Differentiation of the product of two functions

Let $y = uv$. By the General Rule,

• FIRST STEP. $y + \Delta y = (u + \Delta u)(v + \Delta v)$. Multiplying out this becomes
  $$y + \Delta y = uv + u \cdot \Delta v + v \cdot \Delta u + \Delta u \cdot \Delta v.$$

• SECOND STEP. $\Delta y = u \cdot \Delta v + v \cdot \Delta u + \Delta u \cdot \Delta v$.
• THIRD STEP. $\frac{\Delta y}{\Delta x} = u \frac{\Delta v}{\Delta x} + v \frac{\Delta u}{\Delta x} + \Delta u \frac{\Delta v}{\Delta x}$.
• FOURTH STEP. $\frac{dy}{dx} = u \frac{dv}{dx} + v \frac{du}{dx}$. [Applying Theorem 3.8.1], since when $\Delta x \to 0$, $\Delta u \to 0$, and $\left ( \Delta u \frac{\Delta v}{\Delta x} \right ) \to 0$.]

Therefore, $\frac{d}{dx} (uv) = u\frac{dv}{dx}\ +\ v\frac{du}{dx}$ (equation (V) above).

Product rule: The derivative of the product of two functions is equal to the first function times the derivative of the second, plus the second function times the derivative of the first.
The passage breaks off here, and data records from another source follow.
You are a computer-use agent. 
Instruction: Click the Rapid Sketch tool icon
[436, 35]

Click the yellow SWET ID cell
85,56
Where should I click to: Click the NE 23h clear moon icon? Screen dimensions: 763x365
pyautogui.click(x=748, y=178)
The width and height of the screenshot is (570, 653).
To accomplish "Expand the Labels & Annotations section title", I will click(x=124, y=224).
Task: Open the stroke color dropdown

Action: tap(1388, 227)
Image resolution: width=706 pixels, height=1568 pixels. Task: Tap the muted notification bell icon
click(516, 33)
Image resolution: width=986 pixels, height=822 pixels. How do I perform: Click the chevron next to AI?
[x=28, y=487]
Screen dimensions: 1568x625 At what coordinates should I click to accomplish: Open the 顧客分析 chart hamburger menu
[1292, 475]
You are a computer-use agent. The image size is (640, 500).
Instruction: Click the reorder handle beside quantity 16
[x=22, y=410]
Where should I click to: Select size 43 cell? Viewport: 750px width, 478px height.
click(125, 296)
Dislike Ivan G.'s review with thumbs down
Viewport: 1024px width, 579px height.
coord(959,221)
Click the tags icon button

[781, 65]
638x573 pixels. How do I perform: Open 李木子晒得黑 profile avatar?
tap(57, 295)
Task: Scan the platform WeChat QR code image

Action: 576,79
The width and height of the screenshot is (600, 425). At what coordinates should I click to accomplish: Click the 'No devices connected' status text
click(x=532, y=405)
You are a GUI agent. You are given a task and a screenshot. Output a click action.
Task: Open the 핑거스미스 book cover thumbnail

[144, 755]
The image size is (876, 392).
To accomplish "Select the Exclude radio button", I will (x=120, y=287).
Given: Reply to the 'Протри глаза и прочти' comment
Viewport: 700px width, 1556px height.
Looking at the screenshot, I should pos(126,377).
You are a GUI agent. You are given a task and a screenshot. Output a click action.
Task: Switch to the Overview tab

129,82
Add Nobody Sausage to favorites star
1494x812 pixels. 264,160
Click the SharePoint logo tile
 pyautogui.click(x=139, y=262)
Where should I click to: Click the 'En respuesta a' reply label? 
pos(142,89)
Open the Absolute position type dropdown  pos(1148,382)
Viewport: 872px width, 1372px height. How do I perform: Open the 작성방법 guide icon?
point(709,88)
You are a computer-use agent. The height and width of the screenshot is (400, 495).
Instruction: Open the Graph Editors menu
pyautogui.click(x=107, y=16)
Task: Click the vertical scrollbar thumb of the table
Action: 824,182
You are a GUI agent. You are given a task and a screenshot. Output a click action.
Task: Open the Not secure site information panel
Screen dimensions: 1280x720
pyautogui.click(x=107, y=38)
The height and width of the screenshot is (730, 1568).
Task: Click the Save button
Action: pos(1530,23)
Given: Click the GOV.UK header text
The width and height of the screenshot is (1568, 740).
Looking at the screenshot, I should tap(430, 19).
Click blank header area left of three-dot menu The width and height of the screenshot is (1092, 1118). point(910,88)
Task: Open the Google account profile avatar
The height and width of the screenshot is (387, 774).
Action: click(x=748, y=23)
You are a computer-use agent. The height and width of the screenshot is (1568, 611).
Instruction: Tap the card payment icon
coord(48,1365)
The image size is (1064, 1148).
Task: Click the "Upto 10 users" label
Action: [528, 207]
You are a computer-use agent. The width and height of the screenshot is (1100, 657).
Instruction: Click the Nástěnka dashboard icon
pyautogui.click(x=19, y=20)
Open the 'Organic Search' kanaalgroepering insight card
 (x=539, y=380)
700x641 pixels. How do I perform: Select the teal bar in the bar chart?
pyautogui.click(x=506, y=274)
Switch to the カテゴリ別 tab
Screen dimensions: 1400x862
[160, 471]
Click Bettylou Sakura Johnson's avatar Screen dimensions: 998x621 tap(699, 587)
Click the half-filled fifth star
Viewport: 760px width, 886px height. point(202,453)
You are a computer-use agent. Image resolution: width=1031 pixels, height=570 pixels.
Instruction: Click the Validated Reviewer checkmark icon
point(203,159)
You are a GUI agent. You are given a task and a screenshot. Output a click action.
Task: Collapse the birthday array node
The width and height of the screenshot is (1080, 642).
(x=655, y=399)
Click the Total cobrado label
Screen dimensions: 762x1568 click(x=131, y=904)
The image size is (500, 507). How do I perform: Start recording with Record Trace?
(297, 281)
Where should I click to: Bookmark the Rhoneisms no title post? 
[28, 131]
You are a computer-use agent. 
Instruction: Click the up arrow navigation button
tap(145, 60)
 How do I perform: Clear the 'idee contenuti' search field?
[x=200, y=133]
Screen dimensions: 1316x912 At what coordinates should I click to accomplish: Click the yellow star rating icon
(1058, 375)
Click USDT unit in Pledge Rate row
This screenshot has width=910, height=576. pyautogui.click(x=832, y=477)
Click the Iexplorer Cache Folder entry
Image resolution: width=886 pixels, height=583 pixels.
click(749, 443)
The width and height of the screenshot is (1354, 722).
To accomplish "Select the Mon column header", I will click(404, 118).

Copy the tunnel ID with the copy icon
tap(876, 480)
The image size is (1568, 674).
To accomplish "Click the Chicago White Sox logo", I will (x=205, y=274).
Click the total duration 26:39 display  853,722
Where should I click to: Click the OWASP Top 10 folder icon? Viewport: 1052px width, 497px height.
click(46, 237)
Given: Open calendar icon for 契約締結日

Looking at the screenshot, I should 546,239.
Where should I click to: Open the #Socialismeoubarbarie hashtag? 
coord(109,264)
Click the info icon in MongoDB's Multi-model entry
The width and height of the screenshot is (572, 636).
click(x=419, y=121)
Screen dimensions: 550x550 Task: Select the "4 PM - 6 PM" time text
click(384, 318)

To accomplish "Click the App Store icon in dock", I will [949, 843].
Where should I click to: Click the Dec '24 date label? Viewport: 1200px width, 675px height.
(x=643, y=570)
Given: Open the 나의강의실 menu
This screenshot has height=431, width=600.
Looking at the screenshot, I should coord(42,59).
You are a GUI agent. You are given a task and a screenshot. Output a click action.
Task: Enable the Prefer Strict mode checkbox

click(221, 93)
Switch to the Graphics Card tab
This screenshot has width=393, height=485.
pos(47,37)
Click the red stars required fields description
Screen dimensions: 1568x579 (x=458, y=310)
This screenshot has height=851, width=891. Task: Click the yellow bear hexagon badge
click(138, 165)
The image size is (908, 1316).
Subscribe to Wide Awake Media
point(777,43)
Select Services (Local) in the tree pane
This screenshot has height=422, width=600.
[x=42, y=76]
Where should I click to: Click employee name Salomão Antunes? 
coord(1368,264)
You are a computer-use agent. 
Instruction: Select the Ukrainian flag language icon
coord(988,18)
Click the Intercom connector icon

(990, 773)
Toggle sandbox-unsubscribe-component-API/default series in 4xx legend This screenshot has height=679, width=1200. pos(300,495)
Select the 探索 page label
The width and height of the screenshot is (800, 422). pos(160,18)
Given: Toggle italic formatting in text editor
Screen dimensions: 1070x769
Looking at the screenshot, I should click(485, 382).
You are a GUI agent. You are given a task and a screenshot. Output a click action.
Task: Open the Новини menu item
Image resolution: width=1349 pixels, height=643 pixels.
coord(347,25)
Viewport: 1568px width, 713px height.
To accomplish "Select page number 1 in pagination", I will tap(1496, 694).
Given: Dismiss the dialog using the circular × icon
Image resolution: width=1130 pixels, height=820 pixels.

Here's how to use SAGE to compute an example of this rule:

[fontsize=\scriptsize,fontfamily=courier,fontshape=tt,frame=single,label=\sage]

sage: t = var("t")
sage: f = cos(t)
sage: g =  exp(2*t)
sage: diff(f*g,t)
2*e^(2*t)*cos(t) - e^(2*t)*sin(t)
sage: diff(f,t)*g+f*diff(g,t)
2*e^(2*t)*cos(t) - e^(2*t)*sin(t)

This simply computes $\frac{d}{dt}(e^{2t}\cos(t)$ in two ways (one: directly, the second: using the product rule) and checks that they are the same.